[TAREFAS PROPOSTAS]
1: Responda, com base na reportagem sobre saúde de migrantes:
(a) Segundo o Acnur, quantas pessoas deixaram suas casas globalmente?
(b) Em que universidade Kevin Pottie é professor?
(c) Que programa da OMS a pesquisa de Kevin Pottie ajudou a formular?
2: Transcreva literalmente o trecho da reportagem sobre saúde de migrantes que começa nas palavras "SÃO PAULO, SP" e vai até as palavras "Mundial da Saúde).", inclusive.

SÃO PAULO, SP (FOLHAPRESS) – As violações de direitos humanos e os problemas causados por guerras e conflitos têm levado mais de 100 milhões de pessoas a deixar suas casas globalmente, segundo dados do Acnur (agência da ONU para refugiados). São populações sem acesso a direitos básicos como moradia, educação e saúde.
Muitos dos sistemas nos países de destino não conseguem atender às demandas desse grupo, que frequentemente inclui vítimas de abuso, violência, perseguição ou outros traumas que necessitam de atenção especial.
Diante disso, Kevin Pottie, médico e professor da Universidade de Ontário Ocidental, no Canadá, desenvolveu diretrizes para o atendimento à saúde de migrantes e refugiados. Sua pesquisa de quase três décadas ajudou a formular o Programa de Saúde de Imigração da OMS (Organização Mundial da Saúde).
“As ações [de saúde] nos postos de atendimento aos migrantes sempre foram muito focadas na proteção da população receptora, não na saúde da população migrante. Era como se quisessem verificar se essas populações estão trazendo tuberculose, hepatites, ISTs”, diz.

[MATERIAL DE ORIGEM]
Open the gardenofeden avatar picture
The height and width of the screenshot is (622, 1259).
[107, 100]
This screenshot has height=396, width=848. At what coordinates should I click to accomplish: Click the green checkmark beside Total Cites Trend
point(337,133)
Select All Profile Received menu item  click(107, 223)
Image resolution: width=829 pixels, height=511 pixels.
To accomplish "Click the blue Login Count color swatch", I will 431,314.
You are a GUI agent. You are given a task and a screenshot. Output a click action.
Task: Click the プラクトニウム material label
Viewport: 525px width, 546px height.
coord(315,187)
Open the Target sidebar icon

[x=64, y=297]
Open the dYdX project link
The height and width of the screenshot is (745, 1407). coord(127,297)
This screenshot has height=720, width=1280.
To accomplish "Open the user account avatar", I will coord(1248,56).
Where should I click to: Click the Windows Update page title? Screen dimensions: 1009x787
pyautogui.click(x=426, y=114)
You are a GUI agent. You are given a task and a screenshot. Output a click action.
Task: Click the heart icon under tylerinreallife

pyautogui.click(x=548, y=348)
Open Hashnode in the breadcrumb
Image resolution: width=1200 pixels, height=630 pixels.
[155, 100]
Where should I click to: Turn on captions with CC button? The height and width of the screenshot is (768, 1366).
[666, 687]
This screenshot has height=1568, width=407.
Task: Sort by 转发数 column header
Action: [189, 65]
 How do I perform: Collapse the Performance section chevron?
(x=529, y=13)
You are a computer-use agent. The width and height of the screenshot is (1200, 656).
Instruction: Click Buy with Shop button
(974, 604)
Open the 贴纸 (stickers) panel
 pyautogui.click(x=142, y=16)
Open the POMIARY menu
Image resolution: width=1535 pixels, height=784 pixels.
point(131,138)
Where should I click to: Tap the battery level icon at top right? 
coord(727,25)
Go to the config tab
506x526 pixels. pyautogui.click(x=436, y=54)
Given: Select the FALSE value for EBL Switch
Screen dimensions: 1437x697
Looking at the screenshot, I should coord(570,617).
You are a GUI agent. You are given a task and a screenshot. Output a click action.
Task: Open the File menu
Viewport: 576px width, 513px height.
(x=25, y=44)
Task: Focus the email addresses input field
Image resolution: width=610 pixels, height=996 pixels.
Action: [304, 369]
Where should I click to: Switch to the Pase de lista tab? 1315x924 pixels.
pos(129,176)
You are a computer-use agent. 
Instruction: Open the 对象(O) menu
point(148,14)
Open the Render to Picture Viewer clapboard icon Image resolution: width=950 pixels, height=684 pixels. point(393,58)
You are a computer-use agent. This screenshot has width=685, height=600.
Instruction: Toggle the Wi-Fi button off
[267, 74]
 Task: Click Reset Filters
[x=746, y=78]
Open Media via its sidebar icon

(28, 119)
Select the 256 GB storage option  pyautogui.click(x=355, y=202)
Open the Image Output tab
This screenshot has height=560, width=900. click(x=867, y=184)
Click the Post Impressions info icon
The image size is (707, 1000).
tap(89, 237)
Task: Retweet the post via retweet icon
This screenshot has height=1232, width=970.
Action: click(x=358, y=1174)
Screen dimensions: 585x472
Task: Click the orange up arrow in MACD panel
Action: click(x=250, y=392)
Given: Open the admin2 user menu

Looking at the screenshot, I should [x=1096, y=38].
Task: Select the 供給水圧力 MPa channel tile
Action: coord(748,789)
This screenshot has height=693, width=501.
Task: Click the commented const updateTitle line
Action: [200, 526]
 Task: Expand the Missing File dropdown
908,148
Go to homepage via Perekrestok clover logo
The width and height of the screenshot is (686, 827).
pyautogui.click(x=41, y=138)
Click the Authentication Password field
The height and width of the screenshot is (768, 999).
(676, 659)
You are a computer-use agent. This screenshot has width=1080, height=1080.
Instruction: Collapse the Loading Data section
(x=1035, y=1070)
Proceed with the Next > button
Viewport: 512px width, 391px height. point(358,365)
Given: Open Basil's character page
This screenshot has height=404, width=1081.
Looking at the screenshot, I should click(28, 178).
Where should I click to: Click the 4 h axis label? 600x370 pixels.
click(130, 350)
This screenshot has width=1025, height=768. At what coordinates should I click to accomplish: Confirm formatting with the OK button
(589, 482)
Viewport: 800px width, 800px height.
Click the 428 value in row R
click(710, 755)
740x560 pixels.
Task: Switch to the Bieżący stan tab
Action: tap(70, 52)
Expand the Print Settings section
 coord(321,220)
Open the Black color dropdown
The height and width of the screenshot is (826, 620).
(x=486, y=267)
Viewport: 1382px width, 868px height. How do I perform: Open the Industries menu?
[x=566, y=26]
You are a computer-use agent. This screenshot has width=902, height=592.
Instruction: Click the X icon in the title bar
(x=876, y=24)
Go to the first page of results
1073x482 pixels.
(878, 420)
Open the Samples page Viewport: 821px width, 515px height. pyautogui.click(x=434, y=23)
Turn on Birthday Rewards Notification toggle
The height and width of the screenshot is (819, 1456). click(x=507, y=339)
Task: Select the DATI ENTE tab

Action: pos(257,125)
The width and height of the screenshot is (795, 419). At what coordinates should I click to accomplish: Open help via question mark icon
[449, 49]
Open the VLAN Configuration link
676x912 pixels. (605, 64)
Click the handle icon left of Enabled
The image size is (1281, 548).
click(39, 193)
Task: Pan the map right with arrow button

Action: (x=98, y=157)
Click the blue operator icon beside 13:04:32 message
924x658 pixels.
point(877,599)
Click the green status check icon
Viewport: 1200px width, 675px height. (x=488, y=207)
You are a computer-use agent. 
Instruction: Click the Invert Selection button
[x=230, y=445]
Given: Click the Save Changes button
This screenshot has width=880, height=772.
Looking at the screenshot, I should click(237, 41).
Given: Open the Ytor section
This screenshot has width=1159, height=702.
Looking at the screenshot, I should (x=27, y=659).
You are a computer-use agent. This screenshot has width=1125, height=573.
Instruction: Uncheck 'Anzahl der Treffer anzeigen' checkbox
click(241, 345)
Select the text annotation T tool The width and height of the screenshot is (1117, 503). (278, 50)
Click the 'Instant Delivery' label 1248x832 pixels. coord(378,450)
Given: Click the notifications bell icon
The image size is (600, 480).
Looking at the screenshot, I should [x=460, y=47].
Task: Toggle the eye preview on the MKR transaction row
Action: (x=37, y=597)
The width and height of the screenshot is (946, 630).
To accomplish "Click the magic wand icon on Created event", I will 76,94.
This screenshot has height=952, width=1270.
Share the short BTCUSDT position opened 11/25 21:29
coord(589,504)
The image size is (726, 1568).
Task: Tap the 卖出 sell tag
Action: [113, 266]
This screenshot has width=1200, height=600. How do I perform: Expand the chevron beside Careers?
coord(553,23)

[RESPOSTAS POR TAREFA]
1:
(a) Mais de 100 milhões de pessoas.
(b) Na Universidade de Ontário Ocidental, no Canadá.
(c) O Programa de Saúde de Imigração da OMS.

2:
SÃO PAULO, SP (FOLHAPRESS) – As violações de direitos humanos e os problemas causados por guerras e conflitos têm levado mais de 100 milhões de pessoas a deixar suas casas globalmente, segundo dados do Acnur (agência da ONU para refugiados). São populações sem acesso a direitos básicos como moradia, educação e saúde.
Muitos dos sistemas nos países de destino não conseguem atender às demandas desse grupo, que frequentemente inclui vítimas de abuso, violência, perseguição ou outros traumas que necessitam de atenção especial.
Diante disso, Kevin Pottie, médico e professor da Universidade de Ontário Ocidental, no Canadá, desenvolveu diretrizes para o atendimento à saúde de migrantes e refugiados. Sua pesquisa de quase três décadas ajudou a formular o Programa de Saúde de Imigração da OMS (Organização Mundial da Saúde).